Pick out each line in the items below that contains the string "Sort" and copy those lines.
····················
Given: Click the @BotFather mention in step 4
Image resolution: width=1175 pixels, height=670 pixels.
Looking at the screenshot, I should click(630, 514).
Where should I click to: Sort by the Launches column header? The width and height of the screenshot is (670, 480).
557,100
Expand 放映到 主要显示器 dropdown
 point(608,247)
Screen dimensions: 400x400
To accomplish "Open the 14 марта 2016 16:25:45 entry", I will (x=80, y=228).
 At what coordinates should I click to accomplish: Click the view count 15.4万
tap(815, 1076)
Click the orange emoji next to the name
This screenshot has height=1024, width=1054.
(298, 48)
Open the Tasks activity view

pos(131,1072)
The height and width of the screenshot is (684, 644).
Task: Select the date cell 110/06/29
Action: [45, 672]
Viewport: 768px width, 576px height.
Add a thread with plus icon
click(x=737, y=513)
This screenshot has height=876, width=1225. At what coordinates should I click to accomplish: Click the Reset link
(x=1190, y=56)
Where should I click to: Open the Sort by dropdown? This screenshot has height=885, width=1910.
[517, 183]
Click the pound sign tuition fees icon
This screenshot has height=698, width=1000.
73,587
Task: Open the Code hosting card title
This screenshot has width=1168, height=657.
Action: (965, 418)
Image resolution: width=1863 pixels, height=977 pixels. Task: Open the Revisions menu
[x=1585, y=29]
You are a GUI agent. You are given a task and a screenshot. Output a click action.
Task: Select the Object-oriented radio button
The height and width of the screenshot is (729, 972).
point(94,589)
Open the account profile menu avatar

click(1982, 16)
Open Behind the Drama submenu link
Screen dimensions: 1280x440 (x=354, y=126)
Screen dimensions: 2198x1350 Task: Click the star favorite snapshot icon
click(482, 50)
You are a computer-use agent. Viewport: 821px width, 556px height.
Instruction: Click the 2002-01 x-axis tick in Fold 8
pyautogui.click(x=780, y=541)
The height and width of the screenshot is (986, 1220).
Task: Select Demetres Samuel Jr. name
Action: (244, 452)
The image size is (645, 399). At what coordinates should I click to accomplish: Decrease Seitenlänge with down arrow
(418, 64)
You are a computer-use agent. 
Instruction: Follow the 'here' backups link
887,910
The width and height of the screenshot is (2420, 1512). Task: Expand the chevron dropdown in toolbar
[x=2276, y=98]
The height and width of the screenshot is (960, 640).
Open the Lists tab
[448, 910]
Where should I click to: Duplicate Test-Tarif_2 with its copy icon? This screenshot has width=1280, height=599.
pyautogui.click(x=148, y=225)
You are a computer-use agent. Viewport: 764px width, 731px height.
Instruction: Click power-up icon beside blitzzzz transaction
····················
» Response to the task:
Where should I click to: Sort by the Launches column header? The width and height of the screenshot is (670, 480).
Where should I click to: Open the Sort by dropdown? This screenshot has height=885, width=1910.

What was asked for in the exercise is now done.